Coenzyme Q10 in phenylketonuria and mevalonic aciduria

Mevalonic aciduria (MVA) and phenylketonuria (PKU) are inborn errors of metabolism caused by deficiencies in the enzymes mevalonate kinase and phenylalanine 4-hydroxylase, respectively. Despite numerous studies the factors responsible for the pathogenicity of these disorders remain to be fully characterised. In common with MVA, a deficit in coenzyme Q₁₀ (CoQ₁₀) concentration has been implicated in the pathophysiology of PKU. In MVA the decrease in CoQ₁₀ concentration may be attributed to a deficiency in mevalonate kinase, an enzyme common to both CoQ₁₀ and cholesterol synthesis. However, although dietary sources of cholesterol cannot be excluded, the low/normal cholesterol levels in MVA patients suggests that some other factor may also be contributing to the decrease in CoQ₁₀.The main factor associated with the low CoQ₁₀ level of PKU patients is purported to be the elevated phenylalanine level.

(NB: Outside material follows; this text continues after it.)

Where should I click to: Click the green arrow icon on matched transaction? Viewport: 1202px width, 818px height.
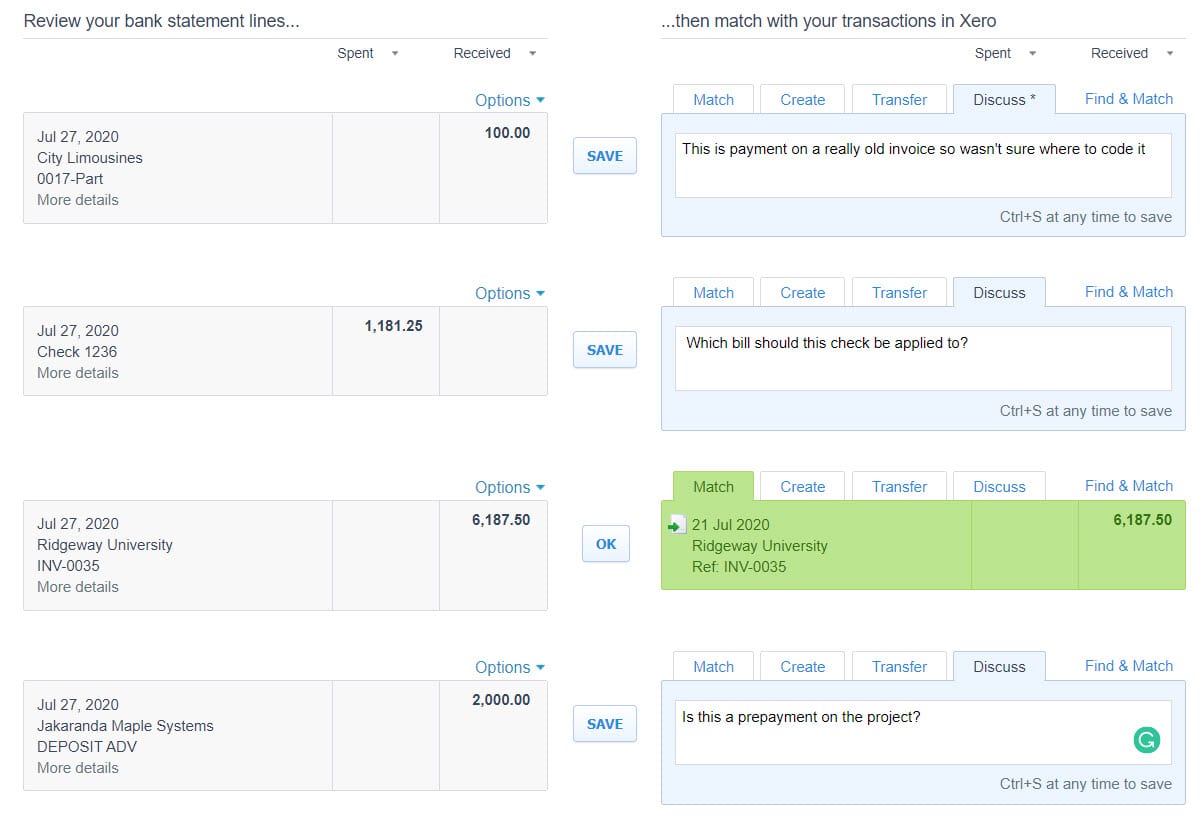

Phenylalanine has been shown to inhibit the activities of both 3-hydroxy-3-methylglutaryl-CoA reductase and mevalonate-5-pyrophosphate decarboxylase, enzymes common to both cholesterol and CoQ₁₀ biosynthesis.Although evidence of a lowered plasma/serum CoQ₁₀ level has been reported in MVA and PKU, few studies have assessed the intracellular CoQ₁₀ concentration of patients. Plasma/serum CoQ₁₀ is influenced by dietary intake as well as its lipoprotein content and therefore may be limited as a means of assessing intracellular CoQ₁₀ concentration. Whether the pathogenesis of MVA and PKU are related to a loss of CoQ₁₀ has yet to be established and further studies are required to assess the intracellular CoQ₁₀ concentration of patients before this relationship can be confirmed or refuted.